Ridley’s is a lot harder work, but it is fun because she gets to see her students and get updates about how everyone is doing.
Love of music
In Boise, where she grew up they had a summer music program that offered singing, orchestra, and band classes. The kids got to perform and received awards at the end of the program. It was a really fun and memorable experience for Barbara.
In elementary school, all of her friends decided to do orchestra, but when she was in Junior High she didn’t want to be in orchestra any more. In fact, she didn’t participate in any music classes during 7th and 8th grade.
In Idaho, vocal jazz is really big, and they do a lot of competing in the Pacific Northwest. In 9th grade, after her two year music hiatus, she walked into the 9th grade vocal jazz auditions cold and she made it! Every year after that she was in two and sometimes three choirs each semester. Choir is something that she grew to love then, and she still really likes now.
Craig Jessop is the former music director for the Mormon Tabernacle Choir (1999-2008). After he resigned from his position, he returned to Cache Valley. He took a position at Utah State University as the head of the music department and became the founding Dean for the Caine College of the Arts at USU. At the time, USU had a choir but it had dwindled over the years. Dr. Jessop really wanted to keep a choir going, and he started the American Festival Chorus (AFC) in 2008, Barbara has been a member of the choir since it started.
“It’s been wonderful. It’s been such an amazing opportunity and experience.”
The AFC is a partnership with the university so there are students that are also members of the choir, but the choir is predominately community members. There are doctors, people that work at factories, teachers… people from all walks of life come together for the love of music.
“I’ve learned so much through him.”
Dr. Jessop is a wonderful and genuine person. He has instilled a love of patriotism in his choir members. Dr. Jessop was previously a Lt. Colonel in the United States Air Force and directed the Air Force Singing Sergeants. He always does a free Veterans day concert and has shared his passion and enthusiasm with those he works with.
Fun Experiences Performing
Barbara loves the Veterans Day concerts, “they are always the best.” The American Festival Chorus also works with guest artists, which has been another fun part of being in the choir for her.

Jobs
[1] Summarize the piece about Barbara's choir singing in two sentences.
[2] According to the piece about Barbara's choir singing, in what year did Craig Jessop start the American Festival Chorus?
[3] Continue the piece about Barbara's choir singing from its final sentence.

Entries provided
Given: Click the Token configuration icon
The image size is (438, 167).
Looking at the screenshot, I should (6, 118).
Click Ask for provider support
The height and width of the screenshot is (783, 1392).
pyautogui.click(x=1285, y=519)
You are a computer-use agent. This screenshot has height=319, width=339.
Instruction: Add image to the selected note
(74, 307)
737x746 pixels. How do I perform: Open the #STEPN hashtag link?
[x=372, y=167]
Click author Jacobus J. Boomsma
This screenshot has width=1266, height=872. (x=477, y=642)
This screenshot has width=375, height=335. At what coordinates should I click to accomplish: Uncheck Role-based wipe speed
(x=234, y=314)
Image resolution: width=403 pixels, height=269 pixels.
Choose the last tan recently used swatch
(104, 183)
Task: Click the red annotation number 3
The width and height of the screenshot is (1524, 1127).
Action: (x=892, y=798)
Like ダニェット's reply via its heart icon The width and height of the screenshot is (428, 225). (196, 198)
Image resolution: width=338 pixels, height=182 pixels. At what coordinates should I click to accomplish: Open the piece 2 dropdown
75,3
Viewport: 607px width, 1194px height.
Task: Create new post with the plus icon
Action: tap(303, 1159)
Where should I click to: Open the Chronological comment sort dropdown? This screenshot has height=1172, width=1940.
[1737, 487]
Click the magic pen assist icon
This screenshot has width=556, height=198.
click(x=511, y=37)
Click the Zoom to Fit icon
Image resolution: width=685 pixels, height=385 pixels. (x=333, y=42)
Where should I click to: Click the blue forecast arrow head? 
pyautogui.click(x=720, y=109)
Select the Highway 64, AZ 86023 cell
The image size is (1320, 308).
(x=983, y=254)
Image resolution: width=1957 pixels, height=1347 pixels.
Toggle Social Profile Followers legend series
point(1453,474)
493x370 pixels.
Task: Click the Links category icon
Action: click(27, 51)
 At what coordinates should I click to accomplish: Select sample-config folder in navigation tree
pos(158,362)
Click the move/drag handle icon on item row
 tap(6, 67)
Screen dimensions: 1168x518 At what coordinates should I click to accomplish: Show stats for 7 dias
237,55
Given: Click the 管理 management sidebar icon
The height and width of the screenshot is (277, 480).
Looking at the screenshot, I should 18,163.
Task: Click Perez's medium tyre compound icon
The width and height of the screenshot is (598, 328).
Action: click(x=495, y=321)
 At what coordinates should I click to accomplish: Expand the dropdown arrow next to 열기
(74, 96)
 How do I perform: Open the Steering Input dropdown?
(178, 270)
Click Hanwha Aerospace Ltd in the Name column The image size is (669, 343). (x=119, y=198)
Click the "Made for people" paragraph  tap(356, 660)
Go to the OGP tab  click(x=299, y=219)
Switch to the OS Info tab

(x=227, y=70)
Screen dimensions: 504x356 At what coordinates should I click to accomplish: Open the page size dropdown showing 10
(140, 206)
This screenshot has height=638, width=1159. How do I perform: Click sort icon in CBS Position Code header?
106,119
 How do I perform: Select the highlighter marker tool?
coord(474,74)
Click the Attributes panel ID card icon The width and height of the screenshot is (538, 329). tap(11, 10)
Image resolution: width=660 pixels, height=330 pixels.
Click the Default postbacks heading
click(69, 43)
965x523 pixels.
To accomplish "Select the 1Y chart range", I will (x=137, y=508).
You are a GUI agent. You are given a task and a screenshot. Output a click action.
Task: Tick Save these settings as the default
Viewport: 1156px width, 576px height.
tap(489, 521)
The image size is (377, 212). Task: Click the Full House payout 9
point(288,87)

Task responses
[1] Barbara grew up in Boise, skipped music classes in 7th and 8th grade, and then made the 9th grade vocal jazz choir, singing in choirs every year after that. She has been a member of the American Festival Chorus since Craig Jessop started it in 2008, and she loves its Veterans Day concerts and its work with guest artists.

[2] 2008

[3]
The AFC did a gospel concert one year. Dr. Jessop had a partnership with a high school in New York and he brought some of their students on scholarship to Utah State. An African American lady named Chantel, their music director, came to Utah to guest direct part of the program. She said, “I’m going to get a bunch of you Utah white Mormons to sing gospel.”
Barbara loved the experience. It was a lot of fun. At first the choir members were fairly tight and restrained because of their classic training in music, but Chantel was able to loosen them up and the choir had a really fun time.
Another time Mack Wilberg came to work with the choir. Wilberg is a composer, arranger, conductor, and the current music director of the Mormon Tabernacle Choir. The American Festival Chorus performed a concert with him featuring some of his best known works. It was a profoundly spiritual experience.
Other Fun Guest Artists
Donny Osmond was another fun musical guest the choir has performed with. And last year the choir got to work with Gentri, who has agreed to come back and work with them again this year.
They’ve also worked with Peter Cetera from Chicago, whom initially Barbara was ecstatic to sing with being a huge Chicago fan, but was disappointed when he turned out to be a snob.
Other guests she has enjoyed have been Kurt Bestor, Jenny Oaks Baker, and Nathan Pacheco.
Canyon Colt Choir
For many years her music job at Canyon had been pretty straight forward, the administration wanted her to teach for 40 minutes in her class and there were no performances.
About four years ago Jayson Curtis, a fourth grade teacher at Canyon, approached Barbara and let her know that there was money through the after school program specifically designated in the REACH grant for a choir. He asked if she wanted to start a choir for the school.
She eagerly agreed and has created an amazing choir program. There are between 80-105 students who come before school once or twice a week. Besides the Christmas and Spring Concerts, the choir also has several community performances, including Lights On Afterschool at USU, PTA Veterans/Hero Night, Canyon Elementary Leadership Day, Cache Valley Cowboy Rendezvous, and Cache County School District’s Celebration of the Arts.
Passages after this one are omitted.